- Aim of the task
Working from the entries below, tally each line that holds "green". Give the tally and nothing else.

- Provided material
____________________

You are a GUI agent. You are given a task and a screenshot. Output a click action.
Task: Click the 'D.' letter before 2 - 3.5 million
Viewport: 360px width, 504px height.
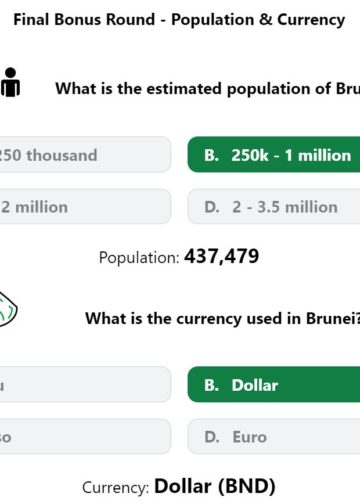click(x=212, y=207)
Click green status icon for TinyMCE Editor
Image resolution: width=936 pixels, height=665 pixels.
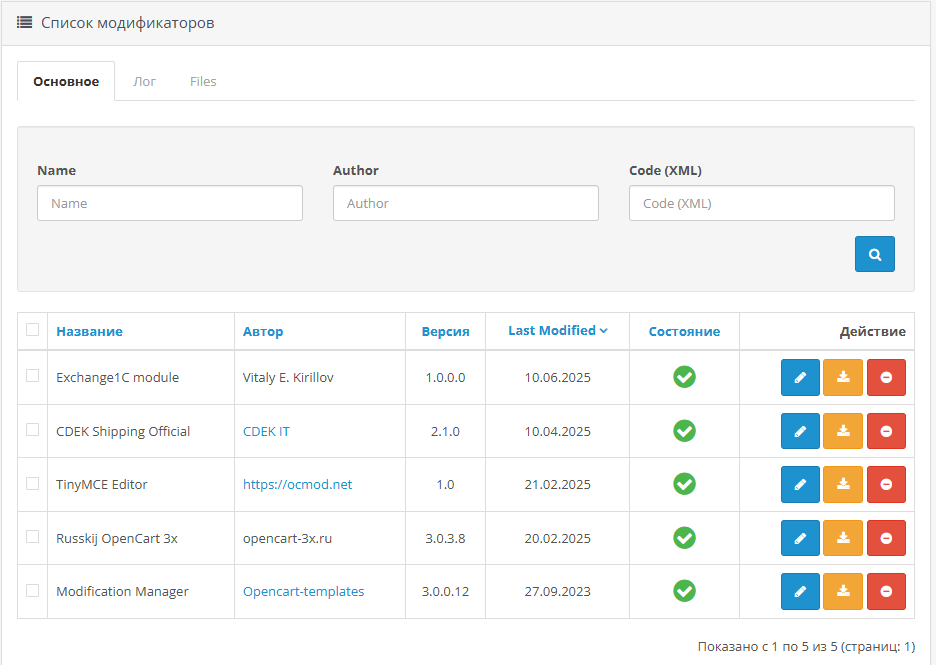pyautogui.click(x=684, y=484)
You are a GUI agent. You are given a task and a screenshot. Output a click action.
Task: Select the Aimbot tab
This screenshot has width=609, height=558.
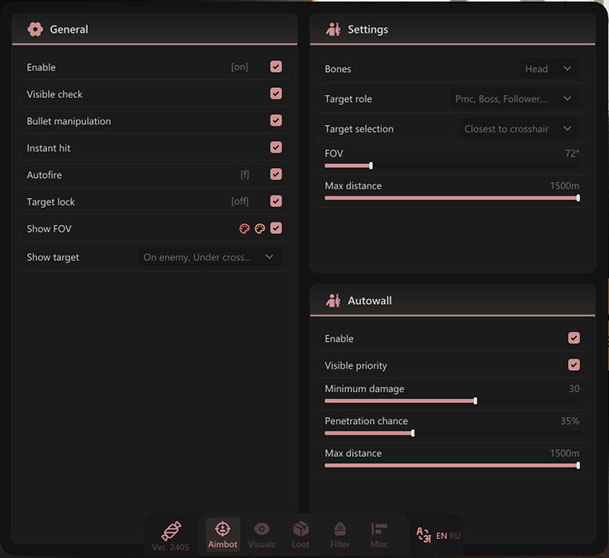(x=222, y=534)
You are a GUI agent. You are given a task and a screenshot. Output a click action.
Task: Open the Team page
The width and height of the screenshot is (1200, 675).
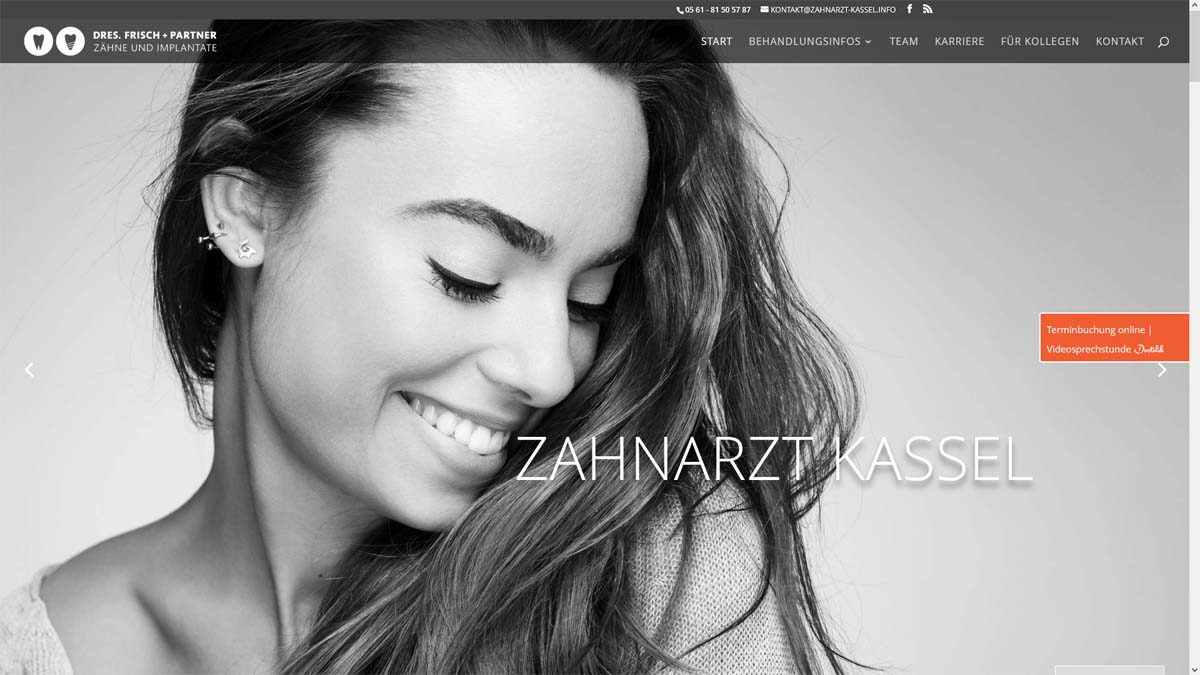click(x=903, y=42)
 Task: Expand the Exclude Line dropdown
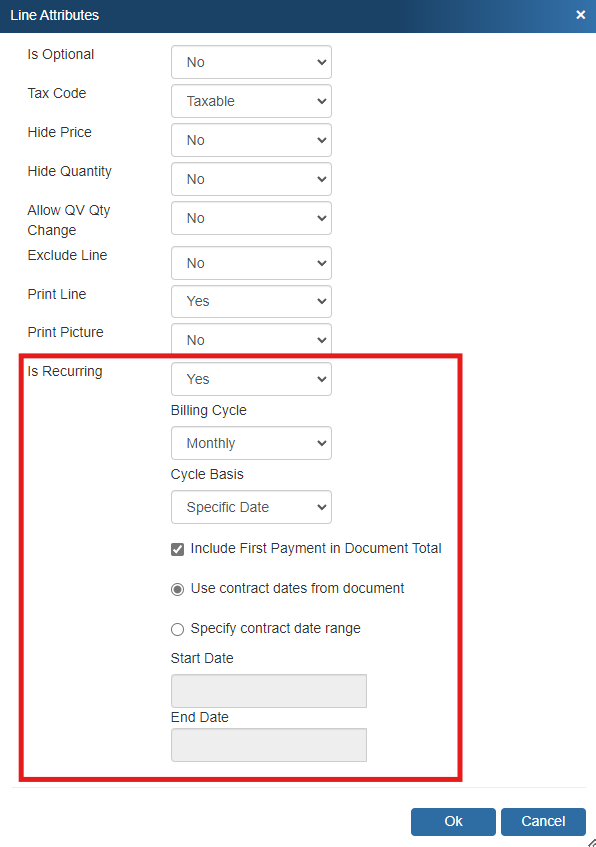(x=251, y=263)
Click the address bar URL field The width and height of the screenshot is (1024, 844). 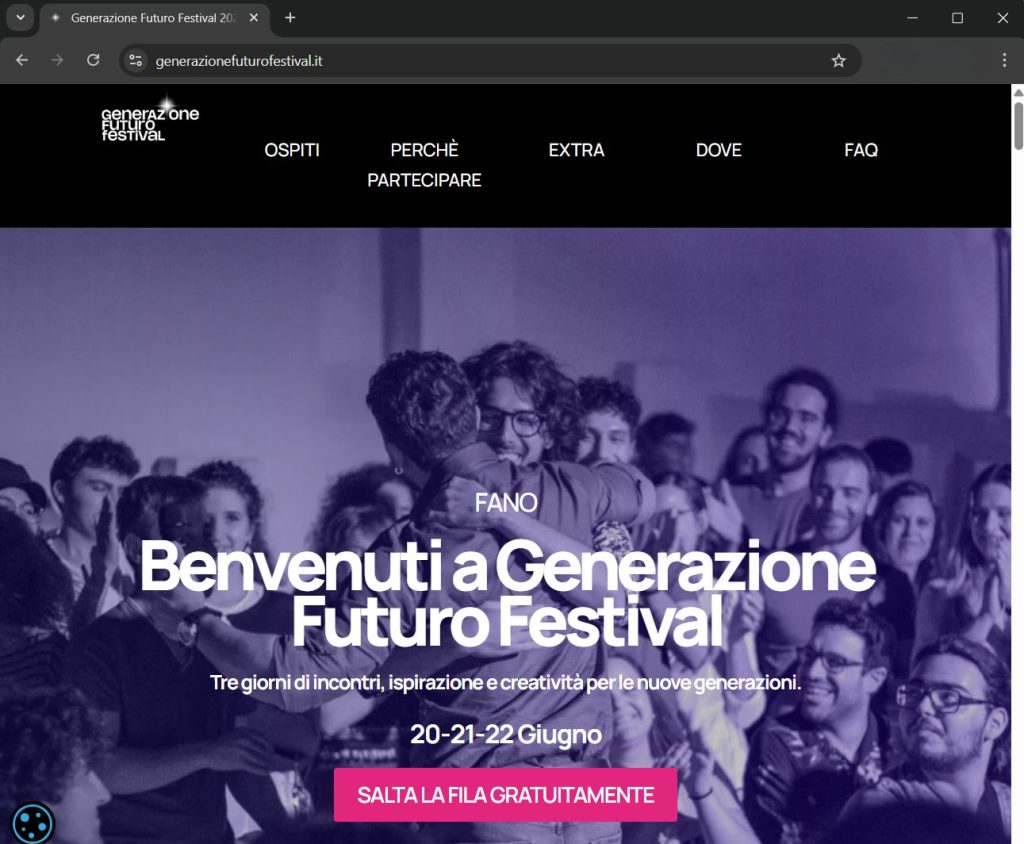tap(483, 61)
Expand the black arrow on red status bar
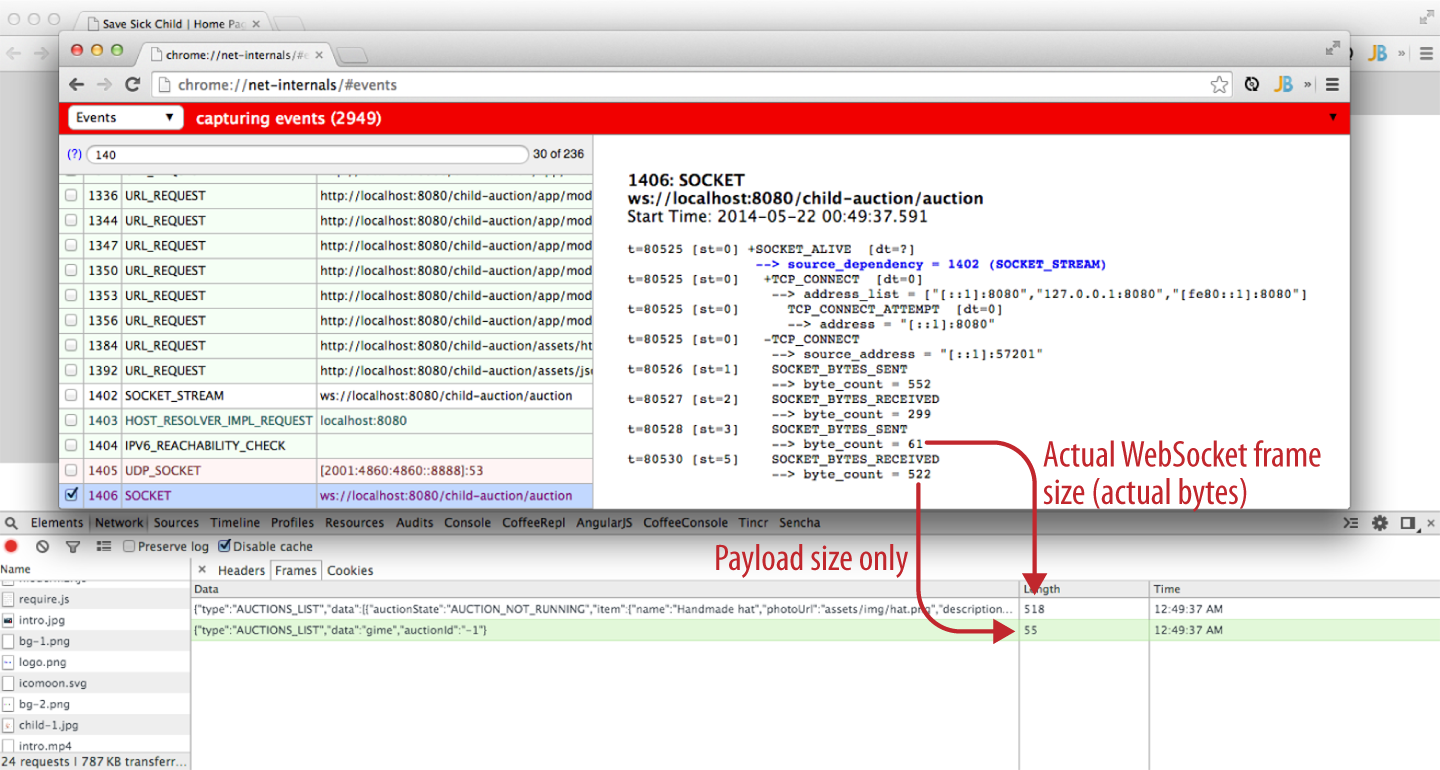The image size is (1440, 770). pyautogui.click(x=1332, y=118)
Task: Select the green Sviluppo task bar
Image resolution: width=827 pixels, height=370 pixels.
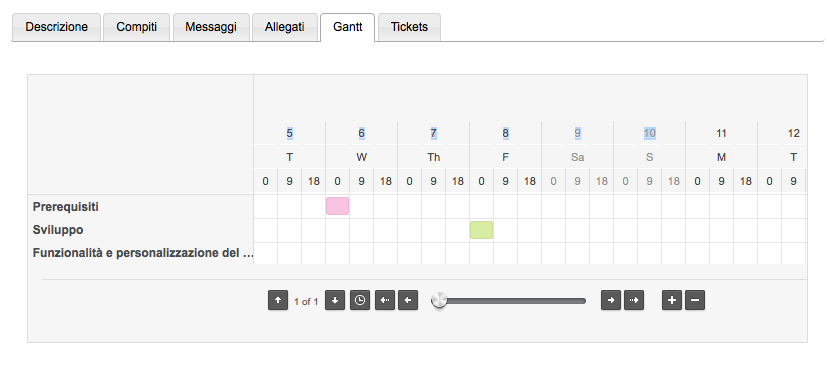Action: [x=482, y=230]
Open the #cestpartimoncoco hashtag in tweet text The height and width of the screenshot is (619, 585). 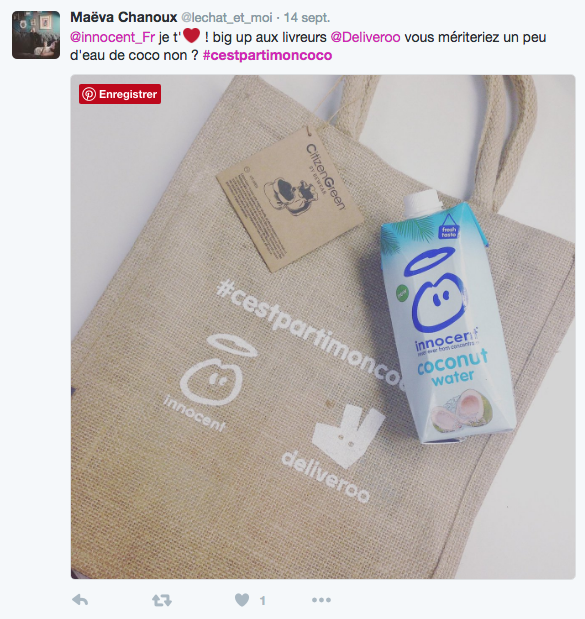click(267, 55)
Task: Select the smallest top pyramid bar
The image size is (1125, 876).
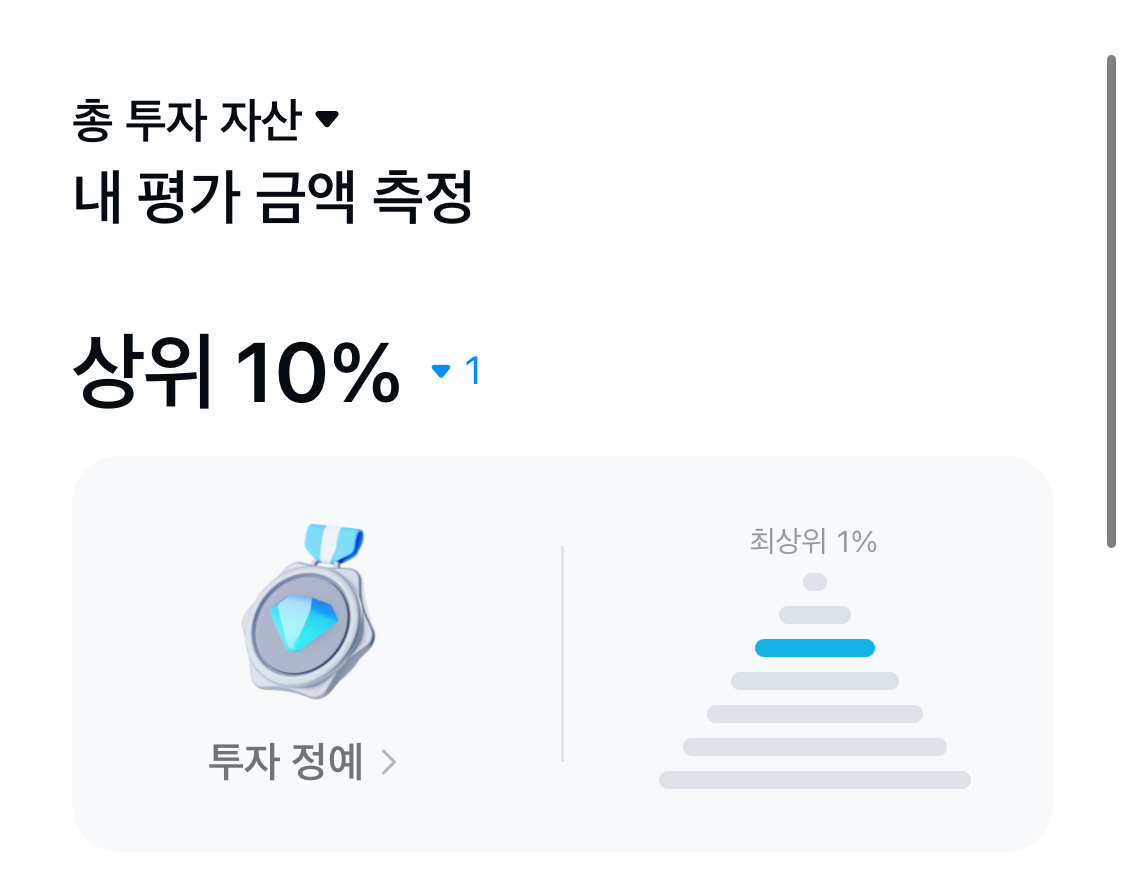Action: coord(815,582)
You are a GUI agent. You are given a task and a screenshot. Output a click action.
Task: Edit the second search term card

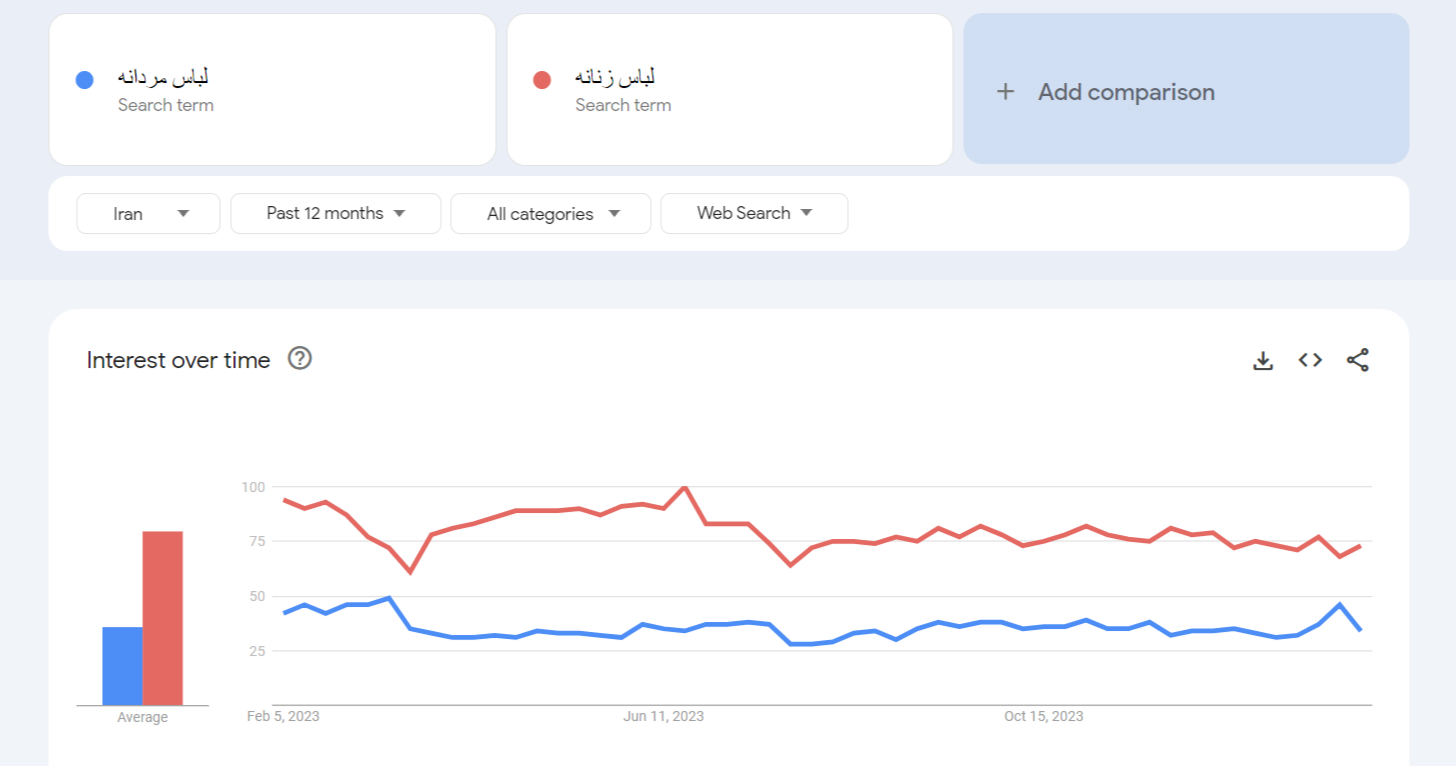[x=730, y=89]
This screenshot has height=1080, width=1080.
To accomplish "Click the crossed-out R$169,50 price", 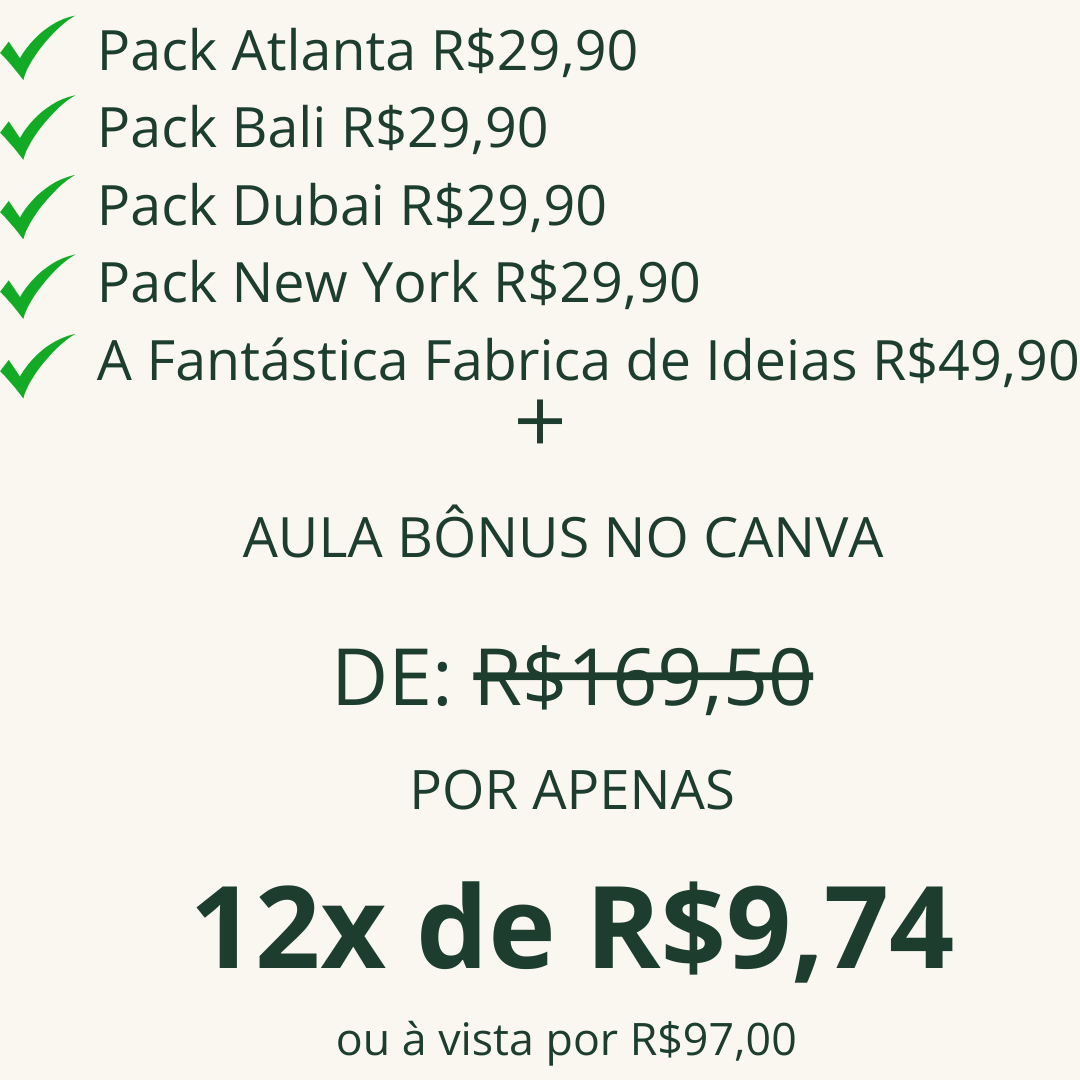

____________________

- Output of the exercise
2